By Ben Rooney - (WSJ) - Turkey has that most scarce, yet highly sought-after, attribute among European economies: growth. With this rising tide, is now the time for investors to be contemplating Turkey’s growing Internet economy? Certainly the statistics look good. According to the European Union, Turkey’s real gross-domestic-product growth for 2010 was 9%, compared to just 2% for the 27 EU members. It is forecasting that growth for 2011 will be 7.5% against 1.9% for the EU.
Turkey has 35 million Internet users—out of a total population of around 77 million—70% of whom, according to research firm Comscore, are younger than 34. That makes the country the fifth-largest Internet audience in Europe. Those users are engaged, spending the third-longest time online in Europe, after the Netherlands and the U.K.
Turkey has also embraced social media: It is one of the top five audiences on Facebook and top 10 on Twitter. Furthermore, Turkey’s infrastructure is well developed. Credit-card penetration, at some 60%, is higher than the European average of 50%. Online retail is strong and growing fast.
And unlike in Russia, logistics and physical infrastructure are good. Thanks to heavy investment, communication links are good.
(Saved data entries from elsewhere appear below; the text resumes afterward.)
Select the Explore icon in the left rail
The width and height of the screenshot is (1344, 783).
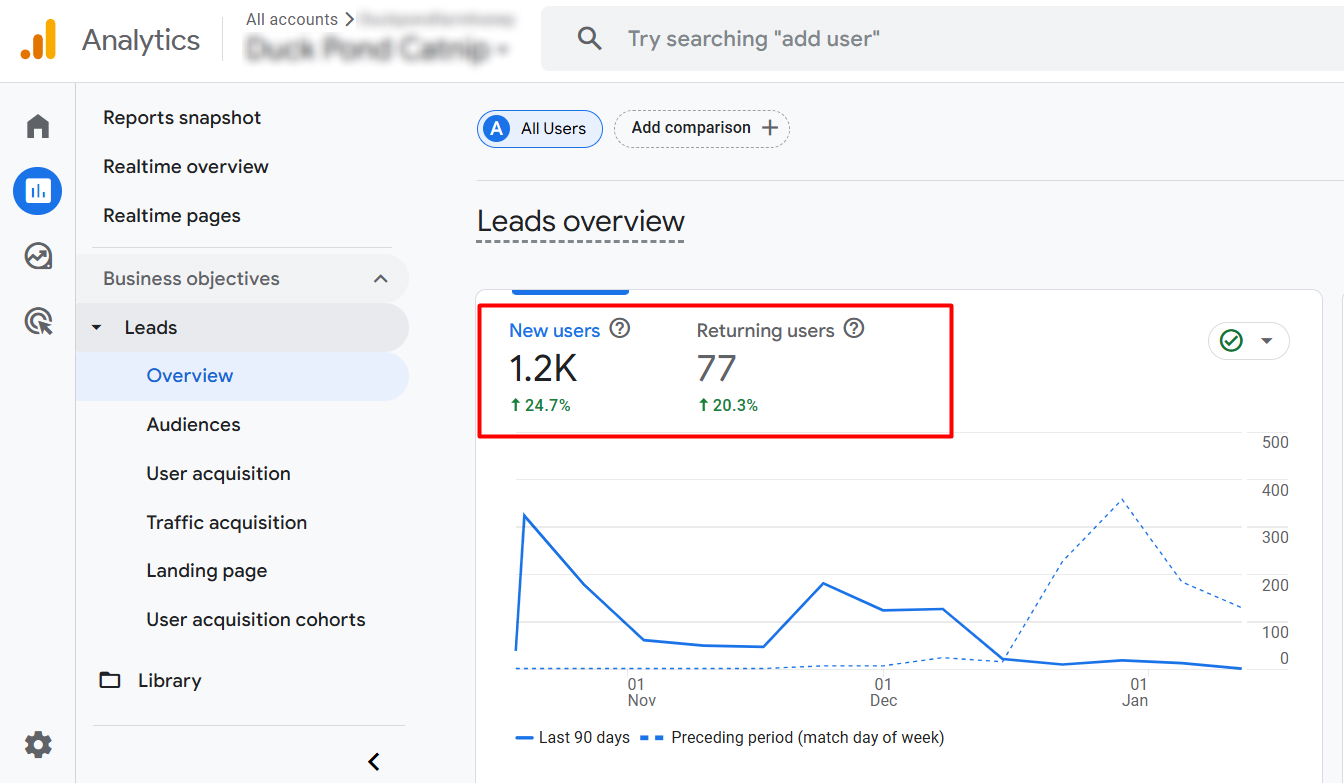[x=37, y=256]
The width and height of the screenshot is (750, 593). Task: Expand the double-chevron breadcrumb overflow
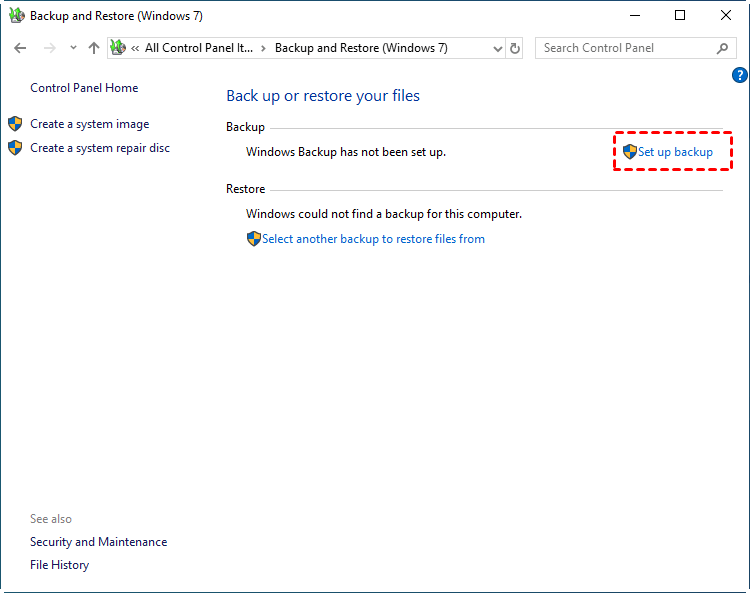click(135, 48)
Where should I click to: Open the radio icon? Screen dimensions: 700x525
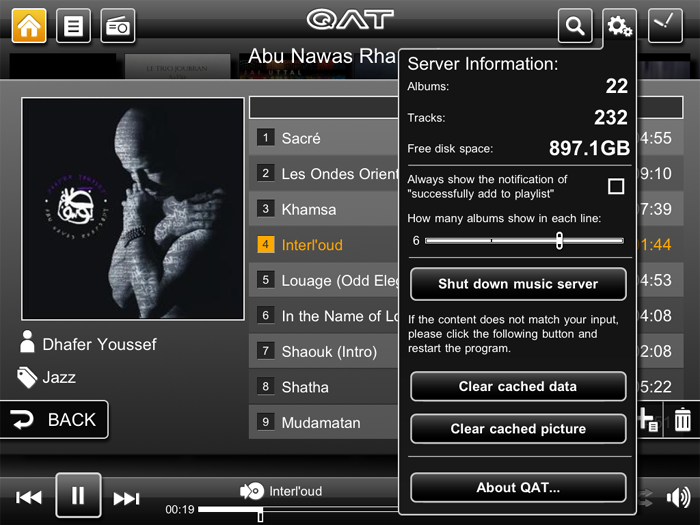[117, 25]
The third-generation network, at least in major urban areas, is often faster than that found in many other European countries.
Toss into the pot a couple of major exits for Turkish start-ups (South Africa’s Naspers acquired a majority stake in Markafoni, an e-commerce site; eBay Inc. snapped up online marketplace GittiGidiyor and Amazon.com Inc. took a stake in flower retailer Çiçek Sepeti), and the arrival of the Russian search engine giant, Yandex, and the picture is starting to look pretty good. Is an online Anatolian Tiger starting to stir?
However, despite the recent panel at the Munich DLD conference hyping Turkey as a golden investment opportunity, the experience of attending the recent Startup Turkey conference in Antalya leads one to conclude that it’s a brave investor who jumps into the market right now.
Burak Buyukdemir, the conference organizer, says the Turkish Internet scene is still heavily dominated by copycat e-commerce sites. Of the 33 startups that made pitches at the conference, more than half were shopping sites of some sort, aimed at selling Turkish products to Turks living in Turkey.
Commentators often look down their noses at copycats, but they serve an important part in the development of the ecosystem. Entrepreneurs need to learn their craft. Taking a successful model and turning it into a Turkish equivalent is both safer—the model is proven—and faster.
Nor need they be unattractive to international investors, says Charles Irving of Pond Ventures. With about 80 million Turks world-wide, three million of whom live in Germany, it is possible to build a reasonably sized company that might make it onto the investors’ radar.
But, admits Ali Karabey, founder of Turkey’s newest venture-capital organization, 212 Ventures, problems still need to be overcome if the market is truly to take off. Investors only get their money back when a company is sold, and the exit route for Turkish companies isn’t that clear, he says. The public markets in Turkey aren’t really suitable for the size of Internet companies at the moment, so trade sales remain the most likely exit, and so far they have been to international companies, not local players.
Meanwhile, looming on the horizon is the threat to the emerging Internet scene from Rocket Internet, the startup factory founded by Germany’s Samwer Brothers. Its aggressive model of rolling out competitors is a worry for local players, says Hans-Jürgen Schmitz, the managing partner of Luxembourg-based Mangrove. He acknowledged that the prospect of a heavily funded Rocket site would certainly force him to look twice at opportunities in Turkey right now.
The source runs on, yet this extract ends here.